In computer science, a graph is an abstract data type that represents pairwise relationships between objects. A graph, in this context, consists of:

  • Vertices (or nodes): The fundamental units of a graph, representing discrete objects or concepts.
  • Edges: Lines or arcs that connect pairs of vertices, signifying a relationship between them. Edges can be:
    • Directed: Having an established direction from one vertex to another.
    • Undirected: Having no implied directionality.

Types of Graphs

Several common types of graphs exist:

  • Undirected Graph: Edges have no directionality (e.g., representing friendships on a social network).
  • Directed Graph (Digraph): Edges have a defined direction (e.g., modeling website links and their directions).
  • Weighted Graph: Edges carry a numerical value or "weight" representing aspects like cost, capacity, or distance (e.g., road networks).
  • Cyclic Graph: A graph containing at least one cycle (a path that starts and ends at the same vertex).
  • Acyclic Graph: A graph containing no cycles, often forming a tree-like structure.


Graphs are commonly represented using:

  • Adjacency Matrix: A two-dimensional matrix where rows and columns represent vertices, and cells indicate the presence or absence of an edge between the corresponding vertices.
  • Adjacency List: An array of linked lists where each list stores the neighbors of a vertex.


Numerous graph algorithms are essential in computer science:

  • Traversal Algorithms:
    • Breadth-First Search (BFS): Explores a graph level by level, starting from a source node.
    • Depth-First Search (DFS): Explores a graph by a path as far as possible before backtracking.
  • Shortest Path Algorithms:
    • Dijkstra's Algorithm: Finds the shortest path between a source and destination node in a weighted graph (with non-negative edge weights).
    • Bellman-Ford Algorithm: Finds shortest paths in weighted graphs, able to handle negative edge weights.
  • Minimum Spanning Tree Algorithms:
    • Kruskal's Algorithm: Constructs a tree within a graph that connects all vertices with the minimum total edge weight.
    • Prim's Algorithm: Builds a tree from a starting vertex and grows it by adding the cheapest possible edge in each step.

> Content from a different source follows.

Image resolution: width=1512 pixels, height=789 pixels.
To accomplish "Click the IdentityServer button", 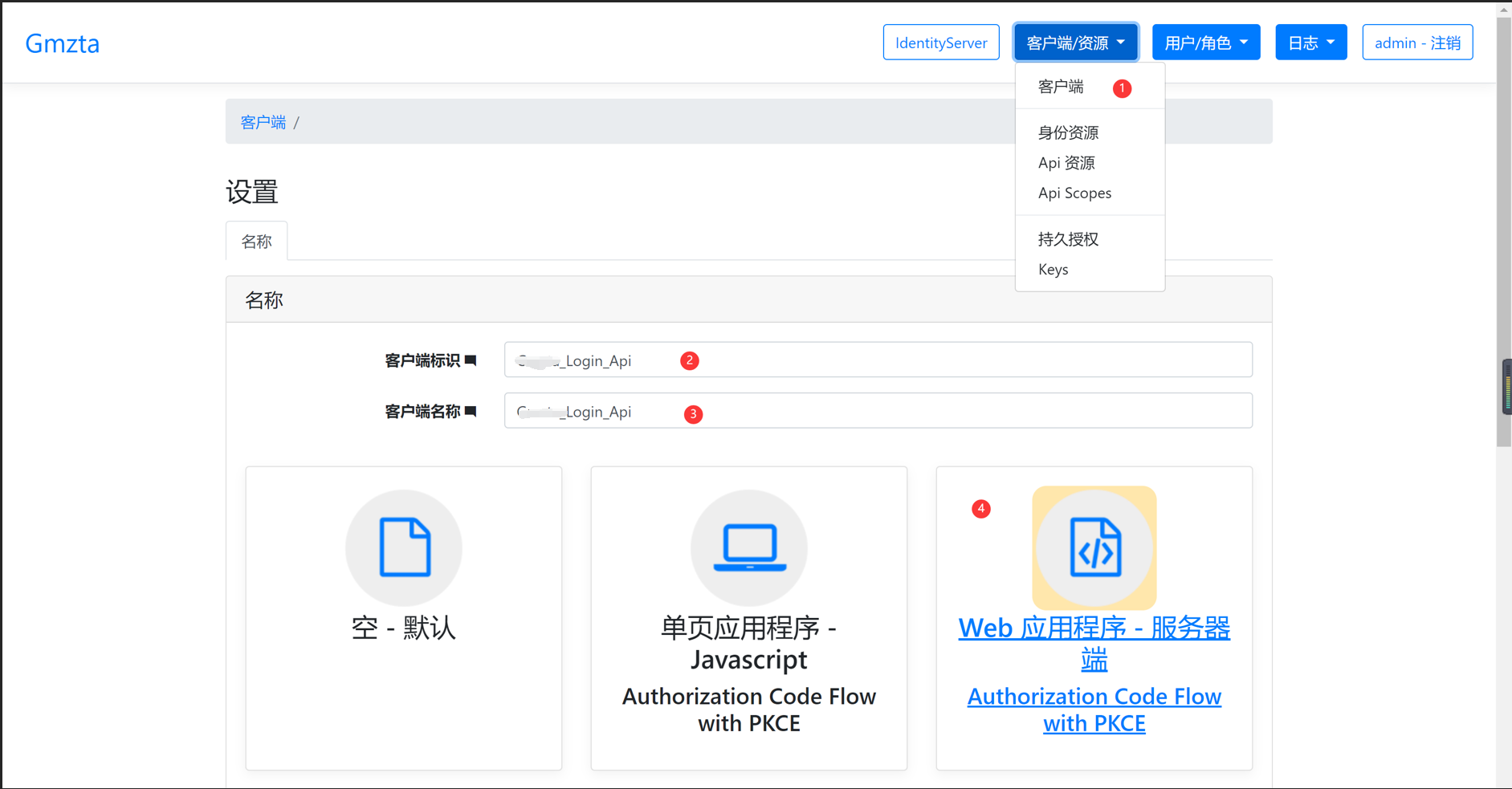I will pos(940,42).
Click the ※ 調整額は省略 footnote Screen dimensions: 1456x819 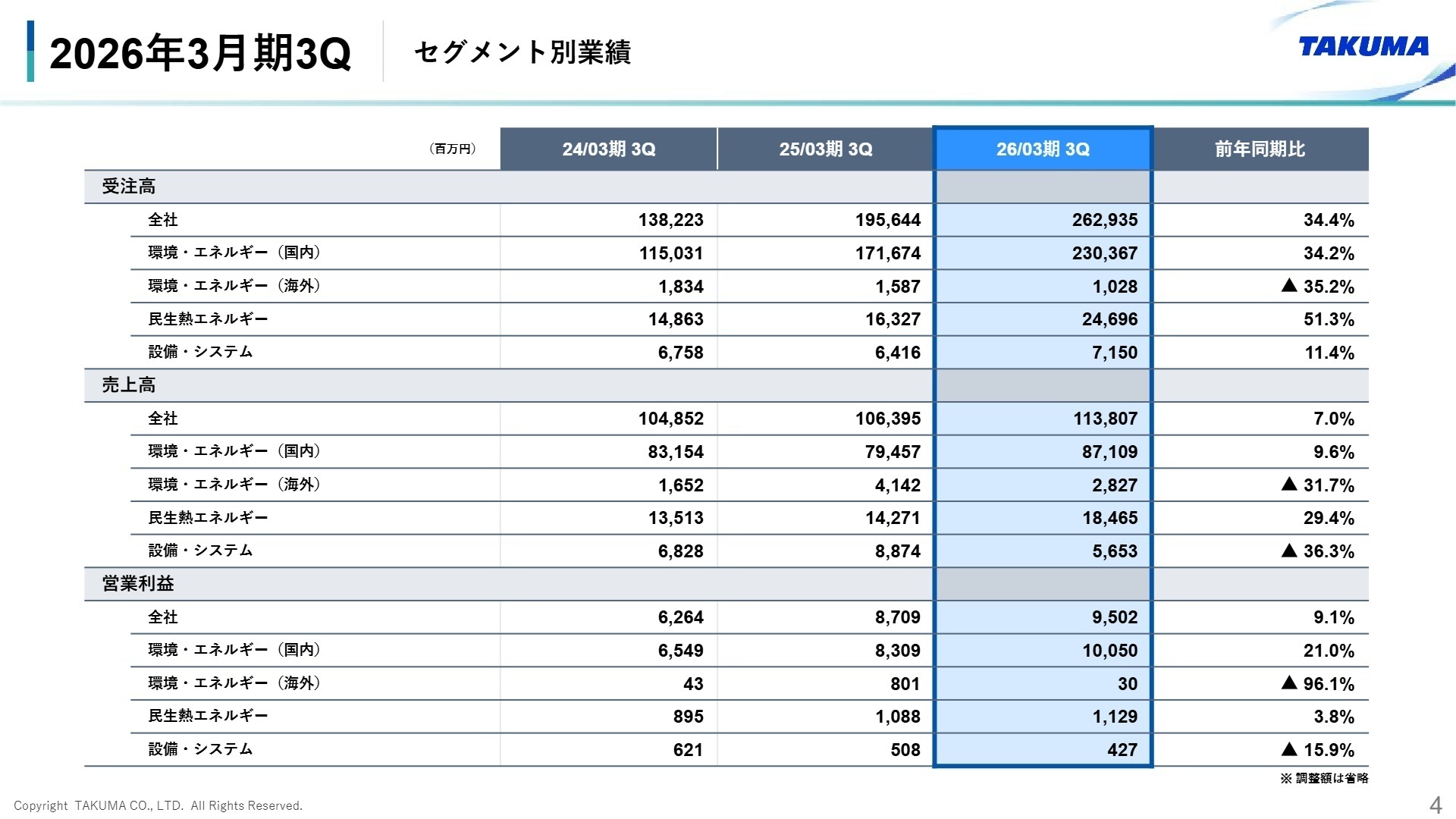[1323, 778]
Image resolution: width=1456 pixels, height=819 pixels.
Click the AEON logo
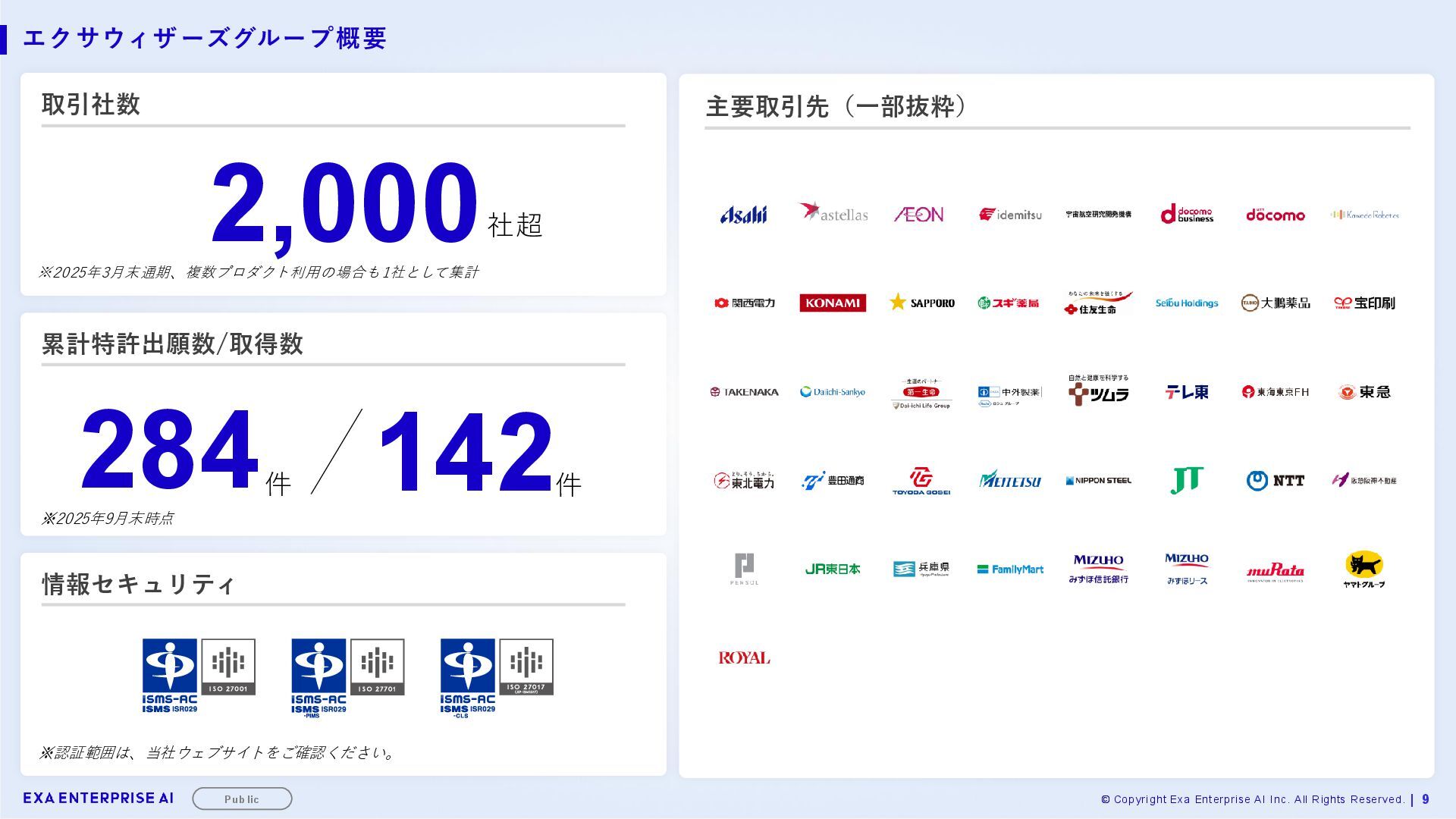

Graphs are a remarkably versatile data structure with a wide range of applications:

  • Networking: Representation of computer networks, communication patterns, and routing protocols.
  • Social Networks: Modeling relationships and interactions between people or groups.
  • Maps and Navigation: Representing roads, cities, and points of interest for pathfinding and routing.
  • Software Engineering: Modeling dependencies between components, state machines, and data flow.
  • Artificial Intelligence: Used in knowledge representation, decision-making, and planning problems.